Issue 284, Friday 28 December 2012 - 14 Safar 1434
Israel to keep Palestinian funds for months
Israel will withhold tax revenues from the Palestinian administration until at least March, in response to the Palestinians’ bid for statehood at the UN, Israel’s Foreign Minister said.
Under current peace deals, Israel collects about $100 million every month in duties on behalf of the Palestinian Authority in the occupied West Bank. That money is primarily used to pay public sector salaries.
“The Palestinians can forget about getting even one cent in the coming four months, and in four months’ time we will decide how to proceed,” Avigdor Lieberman, Israel Foreign Minister, said in a speech on Dec 11.
Israel says Palestinian President Mahmoud Abbas violated previous peace accords by side-stepping stalled negotiations and securing a Palestinian status upgrade in the UN last month.
The December funds transfer has already been withheld, with Israel saying that the money would be used to begin payments on the $200 million the Palestinians owe the Israel Electric corporation.

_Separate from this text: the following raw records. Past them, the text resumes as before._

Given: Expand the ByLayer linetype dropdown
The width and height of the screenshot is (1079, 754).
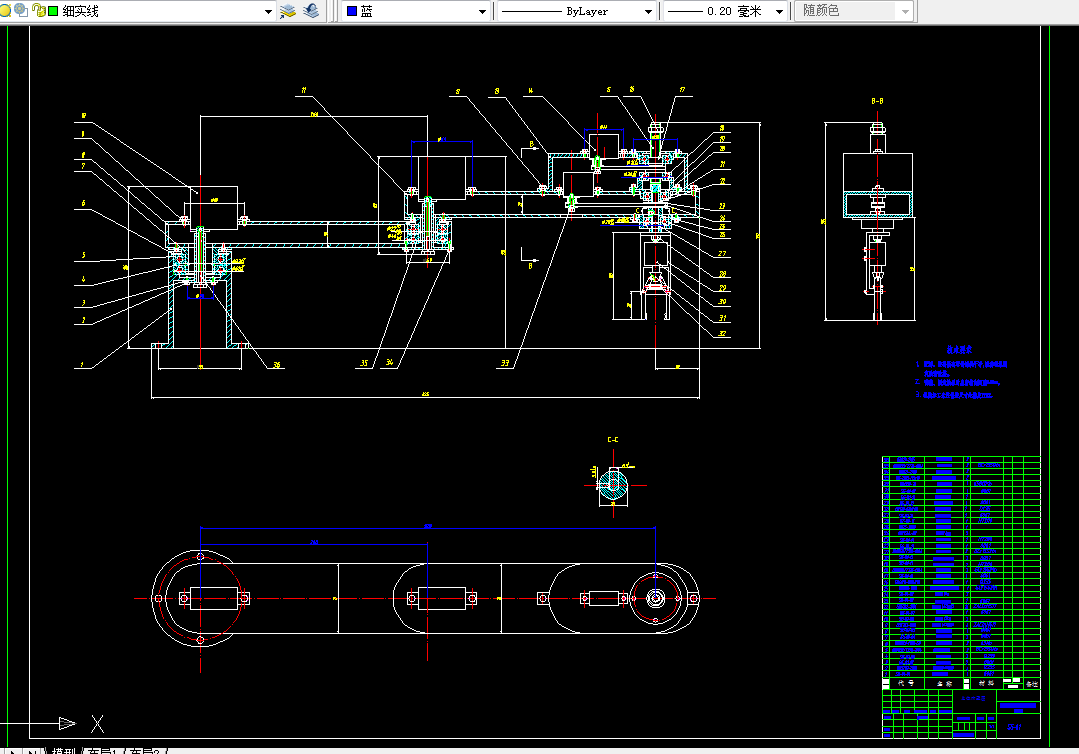Looking at the screenshot, I should tap(648, 11).
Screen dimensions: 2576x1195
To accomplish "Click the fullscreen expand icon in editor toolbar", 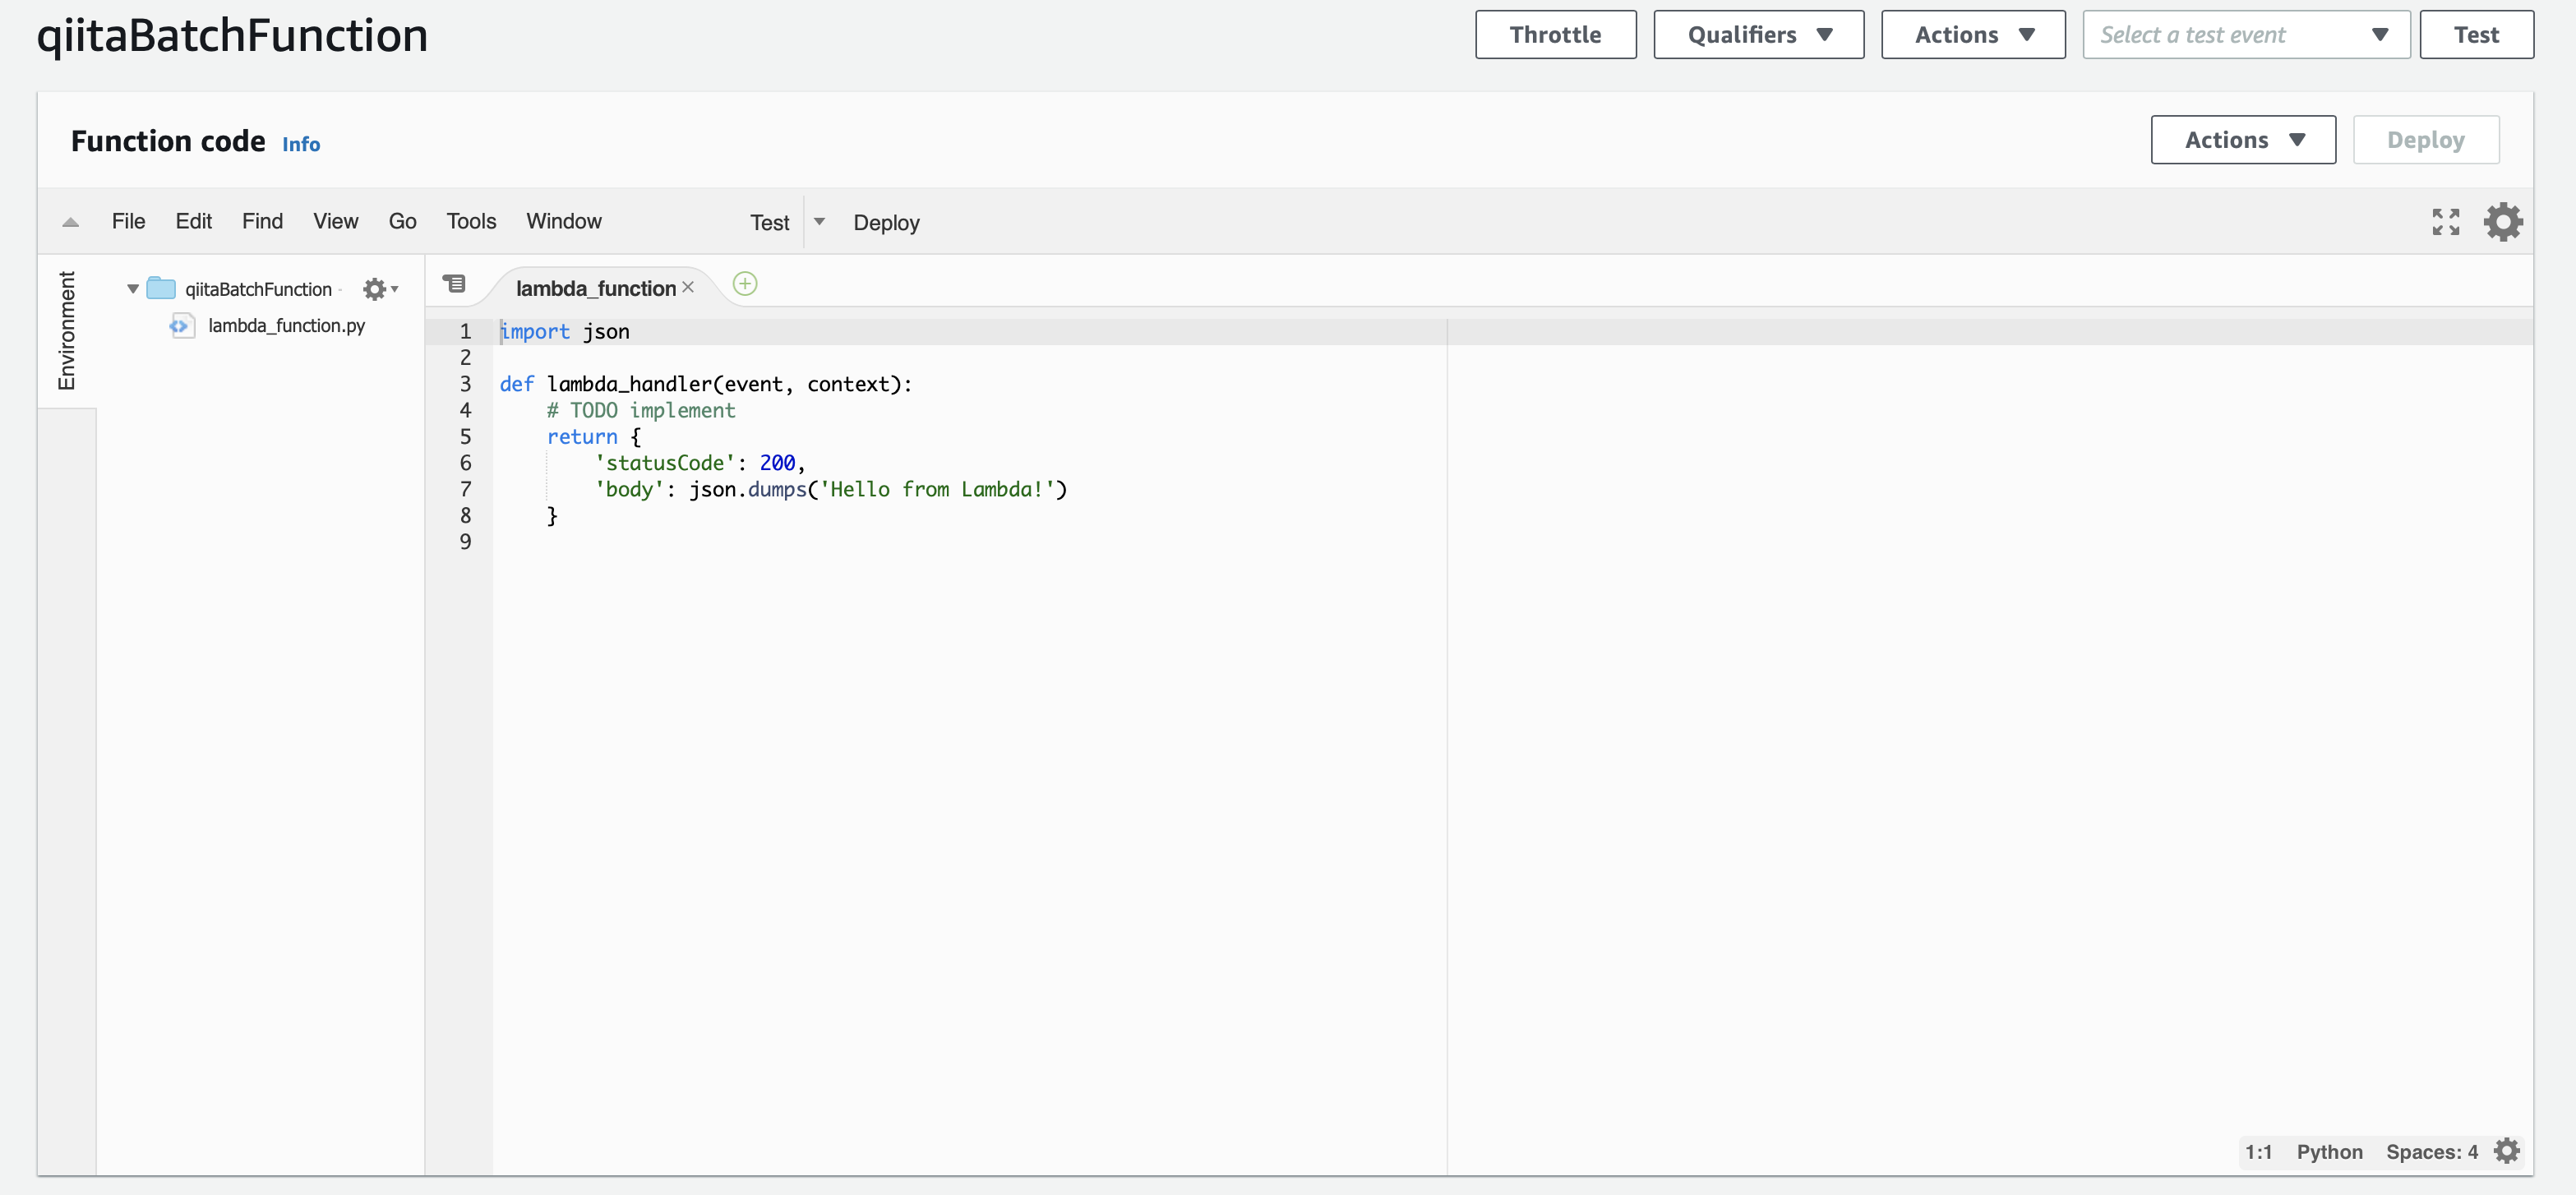I will click(x=2445, y=221).
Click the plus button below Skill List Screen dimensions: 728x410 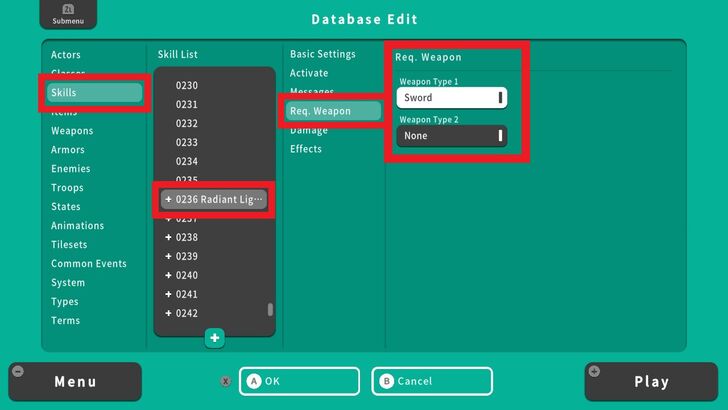(x=215, y=338)
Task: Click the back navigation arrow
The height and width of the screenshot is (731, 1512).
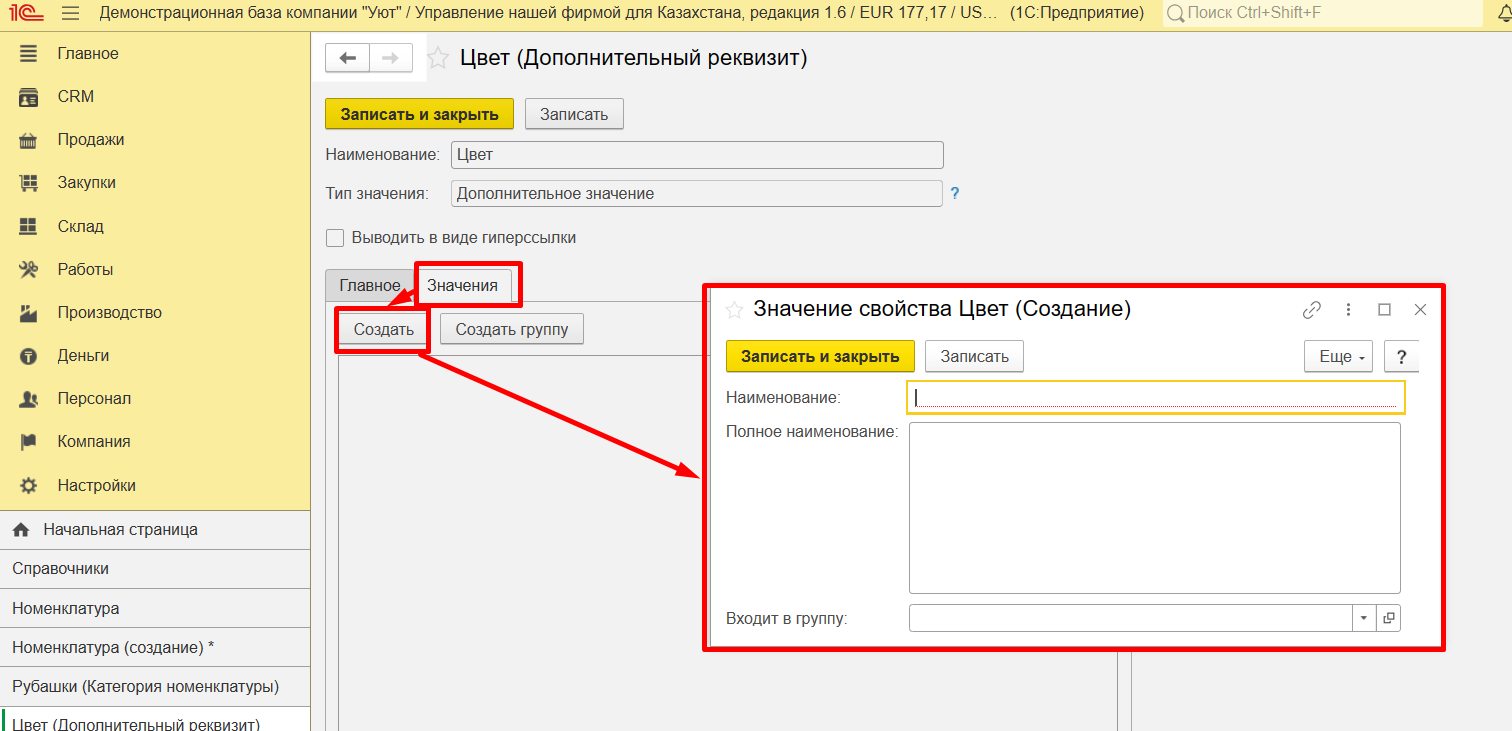Action: coord(347,58)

Tear gas fired to disperse Kuwait protesters
Kuwaiti security forces fired tear gas to disperse a protest on Nov 4 by thousands of opposition supporters. Demonstrators had gathered on a road at Mishref, about 20km south of Kuwait City, after troops and police prevented a march in the capital. Last month, the authorities banned gatherings of more than 20 people. The organisers called the rally to express the opposition’s rejection of changes to the electoral law ahead of parliamentary polls on Dec 1.
A decree issued by Sabah al-Ahmed Al Sabah on 19 October reduced the number of votes cast by each Kuwaiti from four to one. Critics said this gave pro-Govt candidates an advantage. The opposition, which had a majority in the National Assembly until the Constitutional Court declared February’s elections illegal and reinstated the previous parliament, has said it will boycott next month’s polls.
Somalia to get first female foreign minister
Somalia is to get its first female foreign minister in a cabinet formed by new PM Abdi Farah Shirdon. Fauzia Yusuf Haji Adan is among 10 politicians joining a cabinet on Nov 4 that has been significantly reduced in size.
She described her inclusion as “historic” for both the country and Somali women in particular.
Shirdon took office last month after his nomination - by President Hassan Sheikh Mohamud - was approved by MPs. The election of Mohamud in September was considered the first fair poll in the capital Mogadishu for 42 years.
Atrocities against East Africans rise in Yemen
Thousands of economic migrants from the Horn of Africa are increasingly being exposed to violence in the gulf nation of Yemen, a new report uncovers.
The report released the Regional Mixed Migration Secretariat revealed that East African migrants, most of them Ethiopians, are regularly being subjected to extreme inhumane abuses including kidnapping, rape and other forms of torture upon their arrival in Yemen.
Kidnappers request up to $300 ransom to free hostages and prevent further torture against a held African migrant, the report said.
South Sudan expels UN officer
South Sudan, which gained independence from Sudan last year after decades of civil war, expelled UN’s human rights officer after the Govt objected to a report raising allegations of atrocities by South Sudan’s army, the organization said on Nov 4.
Head of the UN’s mission in South Sudan, Hilde Johnson, described the expulsion as a “breach of legal obligations” and asked South Sudan for “clarification.”
Human rights monitoring “must be protected,” Ms Johnson said in a statement. “Human rights violations and discrimination were at the core of the South Sudanese struggle during decades of civil war.”
The report, published by the UN in June, accused South Sudan’s military of widespread abuses while trying to disarm civilians in South Sudan’s Jonglei State after a surge of tribal violence. South Sudan condemned the report as one-sided.
Iraq violence drops off sharply in October
Levels of violence in Iraq last month dropped off dramatically despite a string of attacks over the Eid al-Adha that were claimed by Al-Qa’ida, stats released on Nov 1 showed.
Casualty tolls compiled separately by Govt officials and AFP both showed a significant decline, dropping to the lowest level since the beginning of the summer.
A total of 144 people were killed (88 civilians) in Oct, according to figures compiled by Iraq’s Ministries of Health, Interior and Defence. An AFP tally based on reports from security and medical officials, meanwhile, put the figure at 136 dead.
Overall, 264 people were wounded, including 110 civilians, 92 policemen and 62 soldiers, the Govt figures showed.
The death toll compiled by officials represented a sharp decline from September, when nationwide violence left 365 dead, and was the lowest such figure since June.
Levels of violence are markedly lower nationwide since Iraq's sectarian war of 2006 and 2007, but attacks are still common.